*Your objective*
Reproduce every line of the listing below word for word, leaving out the pictures.

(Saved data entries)
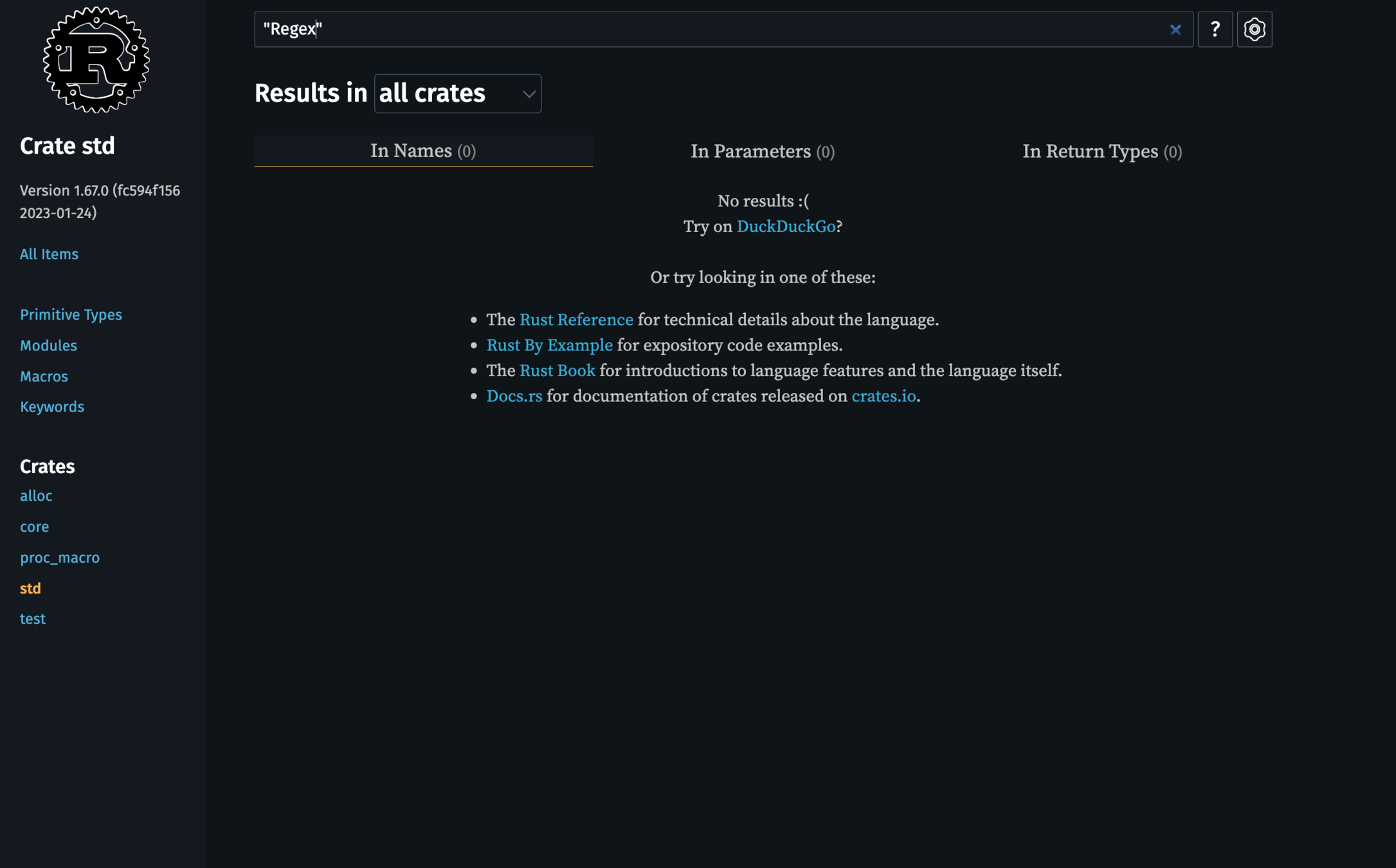Screen dimensions: 1396x868
Task: Clear the search with the X icon
Action: (x=1175, y=30)
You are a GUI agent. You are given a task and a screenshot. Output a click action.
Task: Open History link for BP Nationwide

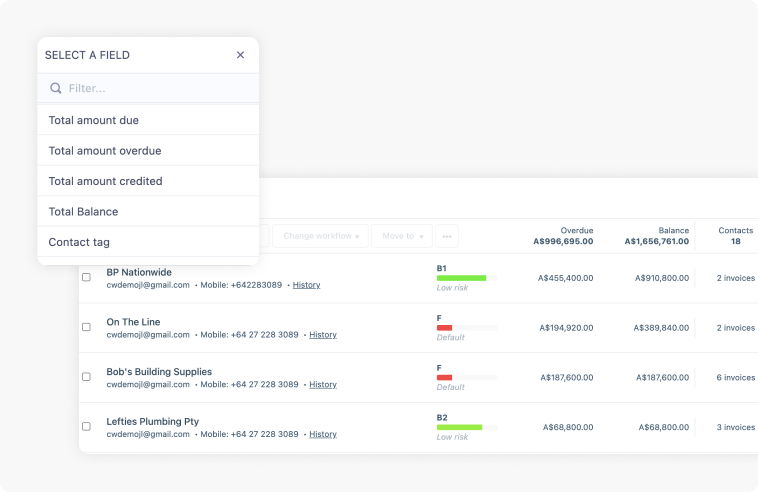306,285
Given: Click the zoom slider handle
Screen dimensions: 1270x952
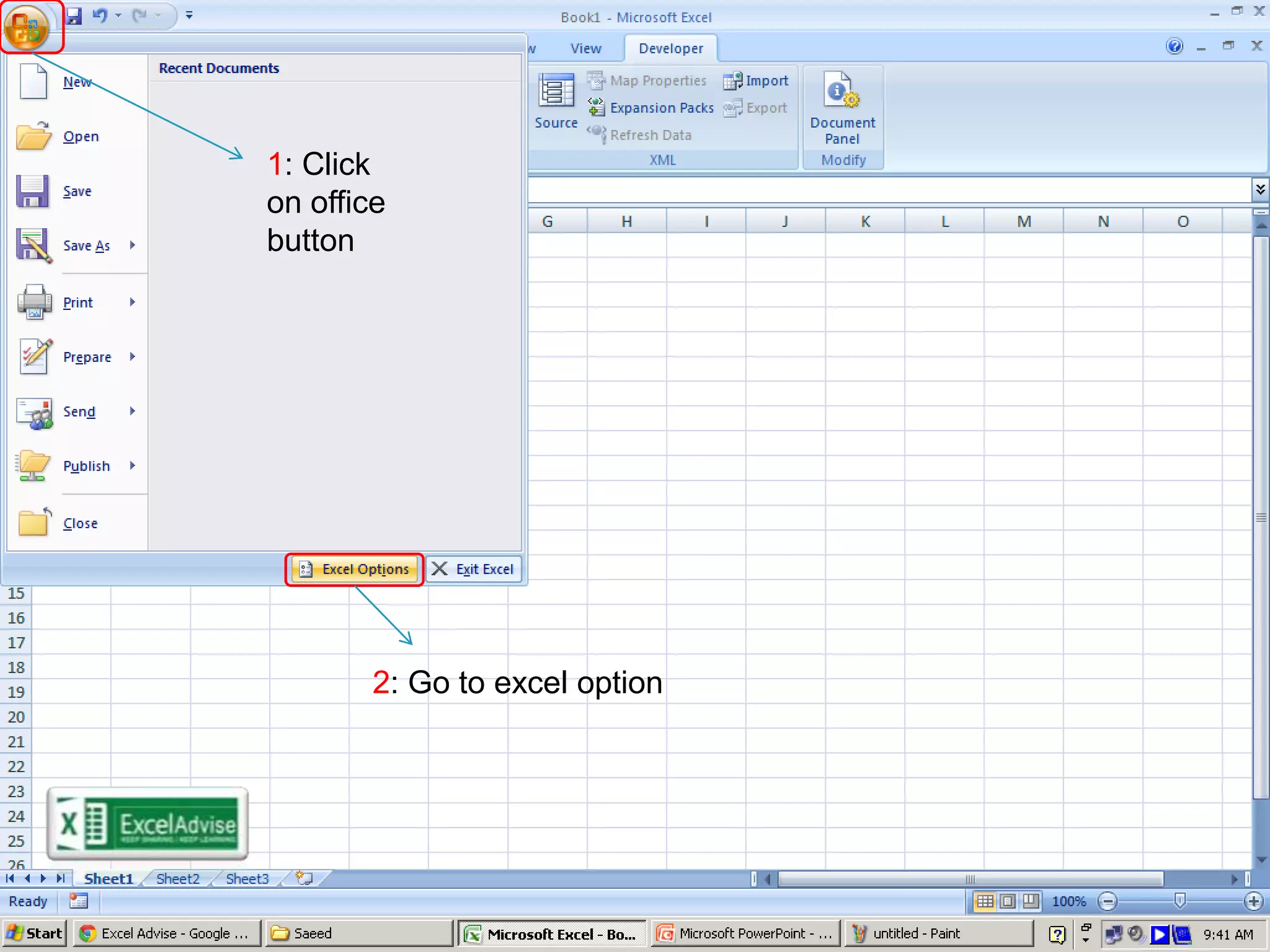Looking at the screenshot, I should click(1179, 901).
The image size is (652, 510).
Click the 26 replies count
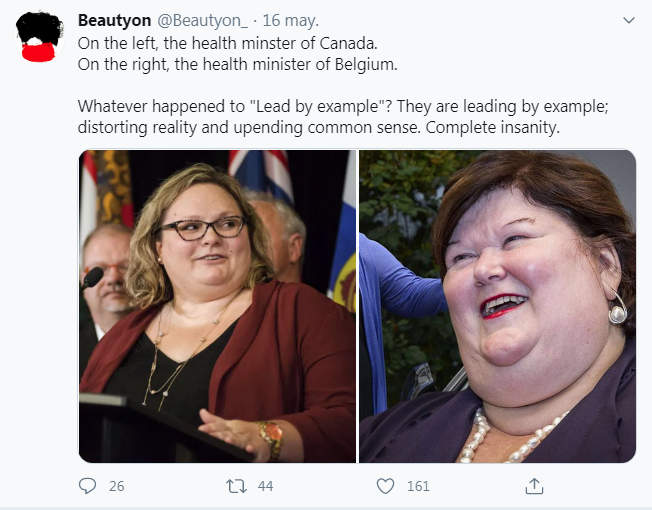click(116, 486)
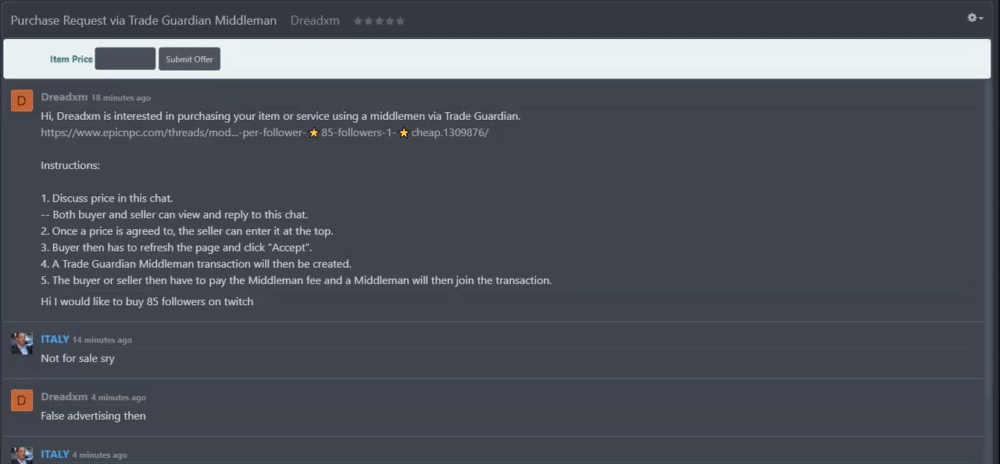Image resolution: width=1000 pixels, height=464 pixels.
Task: Click ITALY's avatar on the bottom message
Action: coord(22,455)
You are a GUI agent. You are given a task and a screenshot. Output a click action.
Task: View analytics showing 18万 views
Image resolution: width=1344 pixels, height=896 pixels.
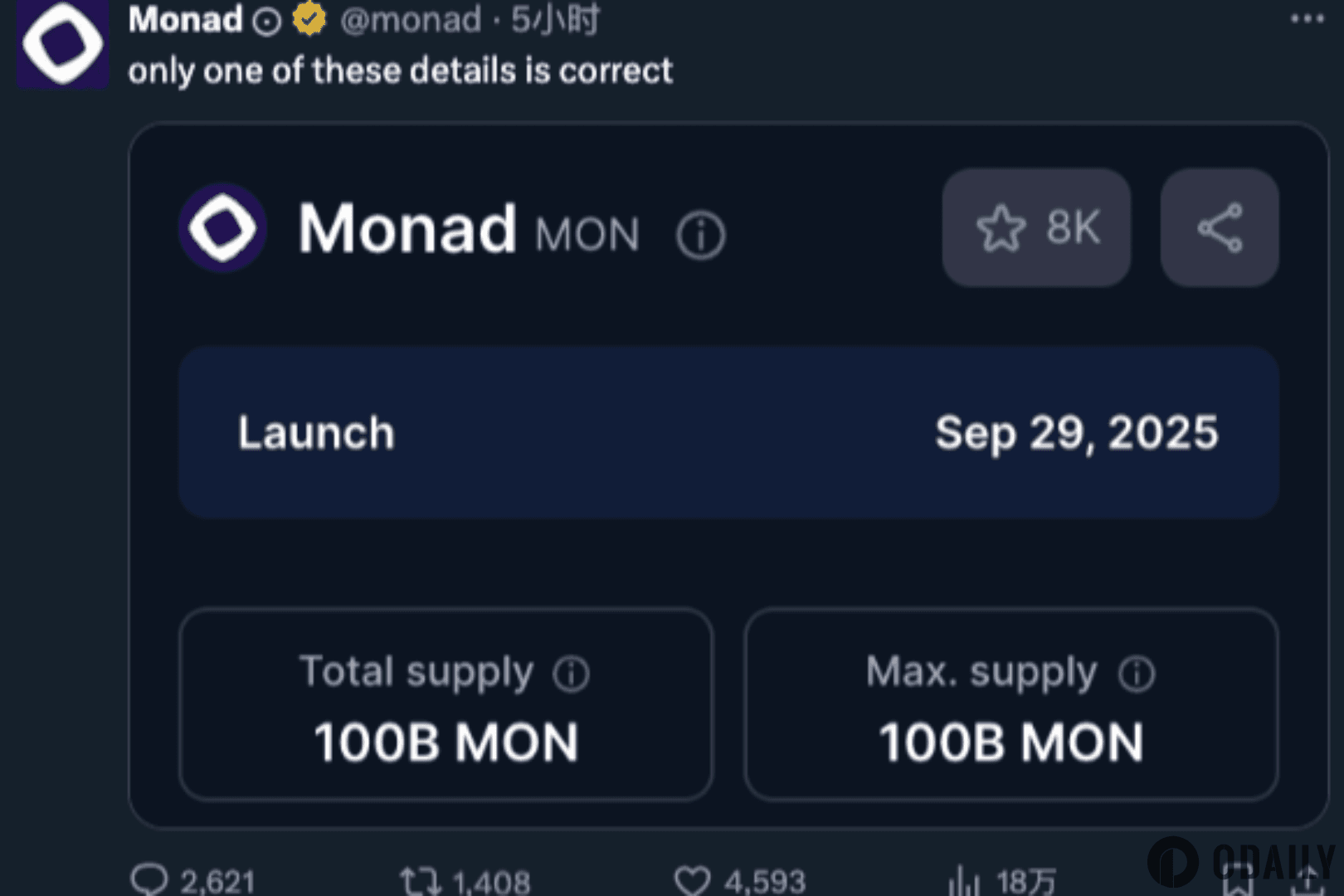pos(963,880)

*Exercise result*
Screen dimensions: 1396x868
Task: Clear the search with the X icon
Action: (x=1175, y=30)
You are a GUI agent. You are given a task and a screenshot. Output a click action.
Task: Open History link for BP Nationwide

306,285
Given: Click the zoom slider handle
Screen dimensions: 1270x952
Looking at the screenshot, I should click(1179, 901).
The image size is (652, 510).
Click the 26 replies count
click(116, 486)
Image resolution: width=1000 pixels, height=464 pixels.
Task: Click ITALY's avatar on the bottom message
Action: coord(22,455)
You are a GUI agent. You are given a task and a screenshot. Output a click action.
Task: View analytics showing 18万 views
Image resolution: width=1344 pixels, height=896 pixels.
pos(963,880)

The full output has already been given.